Carbon black continues to be de stocked, and the supply and demand is gradually tightening: the domestic carbon black production capacity is overall surplus, with a total capacity of 8 million tons in 2019, and the operating rate is 57%. Only the leading enterprises maintain a high operating load, and the new capacity of the industry slows down. In 2020, due to the low demand of the downstream, carbon black inventory reached 250000 tons in April. High inventory and low profit forced the industry to reduce operation, and the carbon black industry entered a new balance of supply and demand. Recently, the demand for downstream tires rebounded, and the supply and demand of the industry began to tighten. In June, the domestic carbon black operating rate dropped to 45%. After the new balance between supply and demand, the operating rate was gradually increased to 60% driven by the better downstream demand, and gradually returned to the level of 2019. There is limited room for further start-up and improvement. At present, carbon black inventory has dropped to 180000 tons, downstream demand continues to warm up, industry inventory is expected to further decline.

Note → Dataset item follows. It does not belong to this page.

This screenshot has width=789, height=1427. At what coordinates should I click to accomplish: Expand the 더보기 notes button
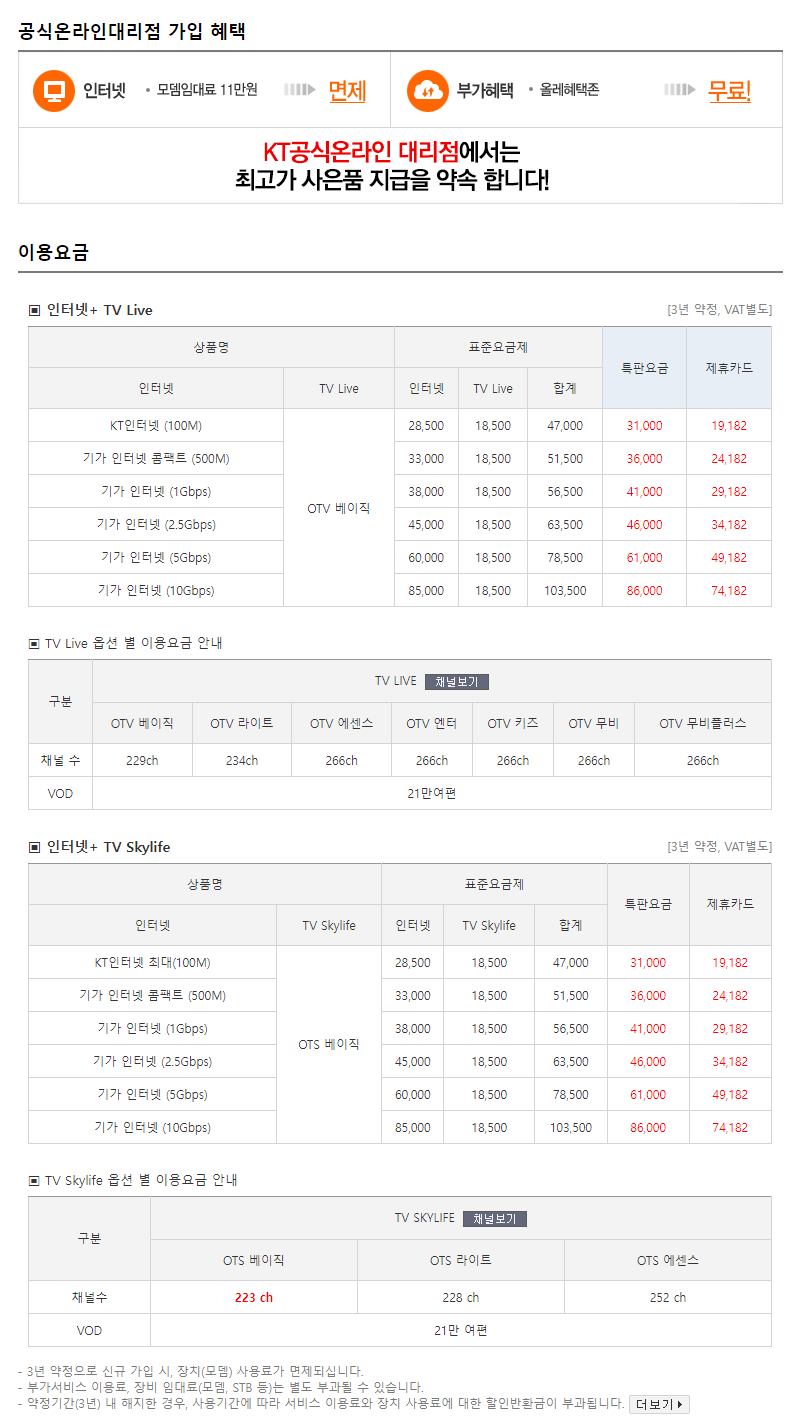point(659,1404)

Support cost of raw material coal tar: coal tar is the main raw material of carbon black, and the trend of coal tar is rising in recent years, and the support of carbon black cost side is strong. At present, the operating load of coke enterprises is high, but the supply and demand of coal tar is still tight, the downstream deep processing maintains a considerable operating rate, and the coal tar downstream enterprises have a stock demand during the national day, the price of coal tar continues to be strong, and the cost side forms a support for carbon black.